Sexism, Logic and Intuition II
I
was originally intending to write on ‘Socialism and the ethics of gender
rôles’, but I got bogged down.
Anyway, this article is of course going out on the Valentine’s Day
Issue, when very recently Rupert Murdoch was thinking aloud that perhaps Page
Three might well be scrapped.
So I am now adding a Part
II to the paper I wrote last year, where I argued:
“Let
us know get to the substance of the issue: certain activities are regarded as
‘treating women as objects’. Well
firstly, an argument condemning activity between consenting adults on the basis
of a simile is a very questionable ethical argument. Many things have a resemblance to something else: if I lift
somebody up from the floor, in a sense I am treating somebody as an object, so
one must go directly to the basis of the similarity that causes concern.
“But
even if we accept this description of the activity: treating some adults as
objects with their consent does not imply we should treat all such adults as
objects regardless of their consent.
“So
we cannot condemn say beauty contests for treating people as objects, but I
believe we can go back to intuition: if our intuition is that the people
present at such activities ‘treat blondes as stupid’ and the like, then we may
feel that even if the event is not intrinsically sexist, in practice that is precisely
what it is.
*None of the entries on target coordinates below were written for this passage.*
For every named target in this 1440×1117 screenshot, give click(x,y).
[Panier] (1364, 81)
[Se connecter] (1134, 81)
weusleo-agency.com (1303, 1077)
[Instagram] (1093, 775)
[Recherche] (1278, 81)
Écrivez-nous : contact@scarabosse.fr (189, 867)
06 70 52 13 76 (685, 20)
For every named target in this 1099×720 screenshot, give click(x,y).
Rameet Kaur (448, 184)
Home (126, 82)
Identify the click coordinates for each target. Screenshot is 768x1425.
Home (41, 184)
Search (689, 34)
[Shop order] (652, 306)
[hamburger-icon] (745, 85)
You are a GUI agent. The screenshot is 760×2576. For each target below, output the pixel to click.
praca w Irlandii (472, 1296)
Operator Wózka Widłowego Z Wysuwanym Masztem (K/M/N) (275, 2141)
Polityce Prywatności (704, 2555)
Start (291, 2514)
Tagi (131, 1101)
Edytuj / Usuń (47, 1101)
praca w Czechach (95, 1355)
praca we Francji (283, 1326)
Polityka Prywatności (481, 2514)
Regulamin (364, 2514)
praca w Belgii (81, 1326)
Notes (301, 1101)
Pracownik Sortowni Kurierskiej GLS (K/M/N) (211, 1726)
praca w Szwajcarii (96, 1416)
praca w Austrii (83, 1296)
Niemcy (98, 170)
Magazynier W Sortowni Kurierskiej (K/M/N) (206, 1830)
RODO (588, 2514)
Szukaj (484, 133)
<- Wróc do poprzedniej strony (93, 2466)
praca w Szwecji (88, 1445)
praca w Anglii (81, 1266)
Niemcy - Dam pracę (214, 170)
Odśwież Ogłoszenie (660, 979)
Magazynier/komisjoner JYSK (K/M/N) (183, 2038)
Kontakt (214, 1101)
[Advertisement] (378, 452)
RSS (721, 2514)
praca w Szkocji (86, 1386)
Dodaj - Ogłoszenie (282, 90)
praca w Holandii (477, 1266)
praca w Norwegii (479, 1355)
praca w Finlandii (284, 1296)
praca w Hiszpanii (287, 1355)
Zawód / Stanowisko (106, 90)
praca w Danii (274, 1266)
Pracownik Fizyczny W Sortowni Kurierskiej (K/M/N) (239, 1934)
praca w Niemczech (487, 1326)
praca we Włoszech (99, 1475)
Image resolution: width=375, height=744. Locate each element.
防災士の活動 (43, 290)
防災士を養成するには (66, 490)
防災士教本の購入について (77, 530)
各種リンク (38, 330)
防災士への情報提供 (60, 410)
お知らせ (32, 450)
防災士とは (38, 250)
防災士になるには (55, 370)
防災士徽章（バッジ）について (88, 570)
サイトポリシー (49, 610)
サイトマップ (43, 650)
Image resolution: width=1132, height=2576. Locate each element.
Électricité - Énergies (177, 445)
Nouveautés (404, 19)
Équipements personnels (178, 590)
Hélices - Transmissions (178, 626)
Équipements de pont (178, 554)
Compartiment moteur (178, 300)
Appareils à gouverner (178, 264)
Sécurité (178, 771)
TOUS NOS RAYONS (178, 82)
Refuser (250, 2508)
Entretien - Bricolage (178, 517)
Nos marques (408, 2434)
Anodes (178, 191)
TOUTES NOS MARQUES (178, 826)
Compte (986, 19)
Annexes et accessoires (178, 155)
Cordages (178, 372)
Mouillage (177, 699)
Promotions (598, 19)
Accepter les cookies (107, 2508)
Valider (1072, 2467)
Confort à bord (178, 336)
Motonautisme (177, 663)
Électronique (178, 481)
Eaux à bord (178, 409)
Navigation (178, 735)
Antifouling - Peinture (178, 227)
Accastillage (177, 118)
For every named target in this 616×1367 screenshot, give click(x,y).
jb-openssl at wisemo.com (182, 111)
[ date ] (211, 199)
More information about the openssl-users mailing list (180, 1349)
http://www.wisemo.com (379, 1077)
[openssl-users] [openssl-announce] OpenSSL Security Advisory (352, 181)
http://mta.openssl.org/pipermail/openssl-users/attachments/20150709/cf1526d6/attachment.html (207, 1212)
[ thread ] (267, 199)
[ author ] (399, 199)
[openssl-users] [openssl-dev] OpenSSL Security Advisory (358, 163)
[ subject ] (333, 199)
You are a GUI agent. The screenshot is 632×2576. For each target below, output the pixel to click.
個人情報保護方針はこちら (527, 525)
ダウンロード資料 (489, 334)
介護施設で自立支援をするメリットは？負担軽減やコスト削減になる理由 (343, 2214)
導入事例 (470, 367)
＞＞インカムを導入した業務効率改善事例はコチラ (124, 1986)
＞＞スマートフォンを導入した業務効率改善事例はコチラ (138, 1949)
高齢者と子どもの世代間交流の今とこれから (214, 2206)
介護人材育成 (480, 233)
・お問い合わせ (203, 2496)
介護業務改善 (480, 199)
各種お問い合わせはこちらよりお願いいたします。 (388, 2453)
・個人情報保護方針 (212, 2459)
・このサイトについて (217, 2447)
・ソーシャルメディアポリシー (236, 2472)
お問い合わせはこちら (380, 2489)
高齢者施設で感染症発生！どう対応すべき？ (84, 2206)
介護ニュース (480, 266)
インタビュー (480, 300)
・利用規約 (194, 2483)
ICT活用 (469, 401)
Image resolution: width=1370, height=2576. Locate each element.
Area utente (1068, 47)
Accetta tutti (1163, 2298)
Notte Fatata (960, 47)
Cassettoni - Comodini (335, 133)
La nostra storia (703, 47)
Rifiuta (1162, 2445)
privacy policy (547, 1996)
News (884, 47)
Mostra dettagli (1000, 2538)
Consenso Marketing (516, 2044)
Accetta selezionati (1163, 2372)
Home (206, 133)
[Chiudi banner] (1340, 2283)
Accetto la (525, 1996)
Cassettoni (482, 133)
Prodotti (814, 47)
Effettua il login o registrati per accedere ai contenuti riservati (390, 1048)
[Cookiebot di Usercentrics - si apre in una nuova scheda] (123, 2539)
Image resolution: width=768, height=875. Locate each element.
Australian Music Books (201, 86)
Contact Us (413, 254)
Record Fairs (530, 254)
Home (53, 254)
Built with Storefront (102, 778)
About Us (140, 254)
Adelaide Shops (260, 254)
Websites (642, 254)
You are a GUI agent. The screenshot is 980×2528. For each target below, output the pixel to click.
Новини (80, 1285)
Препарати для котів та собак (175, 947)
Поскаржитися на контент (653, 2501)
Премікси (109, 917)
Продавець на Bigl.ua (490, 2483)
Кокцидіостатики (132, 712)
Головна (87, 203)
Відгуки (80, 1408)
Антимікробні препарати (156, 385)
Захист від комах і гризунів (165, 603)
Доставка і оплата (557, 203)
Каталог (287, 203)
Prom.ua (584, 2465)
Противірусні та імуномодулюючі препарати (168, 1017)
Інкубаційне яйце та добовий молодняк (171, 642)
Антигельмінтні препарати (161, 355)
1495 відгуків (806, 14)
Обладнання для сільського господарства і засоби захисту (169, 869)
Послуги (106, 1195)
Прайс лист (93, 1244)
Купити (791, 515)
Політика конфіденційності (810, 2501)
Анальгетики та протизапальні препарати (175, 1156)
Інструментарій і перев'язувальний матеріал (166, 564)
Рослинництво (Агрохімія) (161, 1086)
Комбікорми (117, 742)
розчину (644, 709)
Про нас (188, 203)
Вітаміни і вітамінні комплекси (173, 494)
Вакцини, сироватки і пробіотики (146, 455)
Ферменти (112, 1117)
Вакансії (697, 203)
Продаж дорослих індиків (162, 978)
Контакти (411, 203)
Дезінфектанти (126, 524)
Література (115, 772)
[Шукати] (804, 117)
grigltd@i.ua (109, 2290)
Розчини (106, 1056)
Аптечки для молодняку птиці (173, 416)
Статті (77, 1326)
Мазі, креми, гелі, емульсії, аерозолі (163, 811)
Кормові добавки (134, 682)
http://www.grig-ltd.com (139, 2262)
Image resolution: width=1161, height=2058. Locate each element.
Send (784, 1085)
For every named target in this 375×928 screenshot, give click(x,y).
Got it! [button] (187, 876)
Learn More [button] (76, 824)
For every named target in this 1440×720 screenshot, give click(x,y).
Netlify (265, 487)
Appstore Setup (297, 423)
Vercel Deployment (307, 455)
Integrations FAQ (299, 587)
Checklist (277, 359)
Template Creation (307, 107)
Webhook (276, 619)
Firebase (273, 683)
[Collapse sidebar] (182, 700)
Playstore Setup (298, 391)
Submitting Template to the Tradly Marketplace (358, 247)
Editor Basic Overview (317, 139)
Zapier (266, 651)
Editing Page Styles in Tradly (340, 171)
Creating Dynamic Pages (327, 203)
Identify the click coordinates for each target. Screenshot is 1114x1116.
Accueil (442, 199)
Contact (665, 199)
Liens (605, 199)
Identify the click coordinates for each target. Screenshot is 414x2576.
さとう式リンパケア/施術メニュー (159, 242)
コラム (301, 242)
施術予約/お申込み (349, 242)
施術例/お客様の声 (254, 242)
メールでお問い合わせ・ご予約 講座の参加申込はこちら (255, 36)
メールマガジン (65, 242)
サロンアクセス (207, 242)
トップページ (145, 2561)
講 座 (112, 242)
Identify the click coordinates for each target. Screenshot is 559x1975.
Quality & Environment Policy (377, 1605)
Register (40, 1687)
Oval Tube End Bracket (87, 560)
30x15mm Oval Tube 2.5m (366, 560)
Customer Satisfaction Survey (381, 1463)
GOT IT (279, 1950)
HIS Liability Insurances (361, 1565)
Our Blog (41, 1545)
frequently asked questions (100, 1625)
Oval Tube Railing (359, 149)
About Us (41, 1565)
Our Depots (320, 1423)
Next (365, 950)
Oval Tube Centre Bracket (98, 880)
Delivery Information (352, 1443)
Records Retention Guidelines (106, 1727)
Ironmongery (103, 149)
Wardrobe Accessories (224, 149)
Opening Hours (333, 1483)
But we must also avoid
making generalisations.”
I think that Mr Murdoch’s
reasons for having (and perhaps not having) Page Three are entirely cynical: he
wants to boost his circulation.
Indeed it is a perversion of democracy that opinion-formers can attract
a readership by such cynical methods – not least those who push their views by
scare-mongering against Trades Unions, and thereby induce working people to act
against their own interests.
I don’t believe in
banning Page Three: if in our idealistic monogamous society the numbers don’t
match, let the remainder of dividing by two pursue their needs privately and
unobtrusively, perhaps towards the end of the paper.
But Mr Murdoch is to my
mind a sexist since he has so little respect for women that he can use them in
this way. I think that if he wants
to drop Page Three, this will also be cynical and disrespectful to women –
particularly the moral self-congratulation - and he should be compelled to run
it, and endure the loss of circulation he fears would happen.
Note on the ethics of
gender rôles: in previous articles I have discussed
(i)
the
importance of rôle combination in gender rôles, probably any rôles – permitting
the learning of skills at a young age,
(ii)
the need for
socialism to relate society and/or customs through skills to the environment.
Skills and technology are
to my mind pivotal to the egalitarian goals of socialism, and I believe that
whatever customs are evolved for effective combination of rôles, there should
not be the stereotyping between the genders at the level of skills and
technology.
But then, if there is no
aptitude stereotyping, so that each subject attracts equal numbers of men and
women, will the sciences attract more women. Or the humanities attract more men?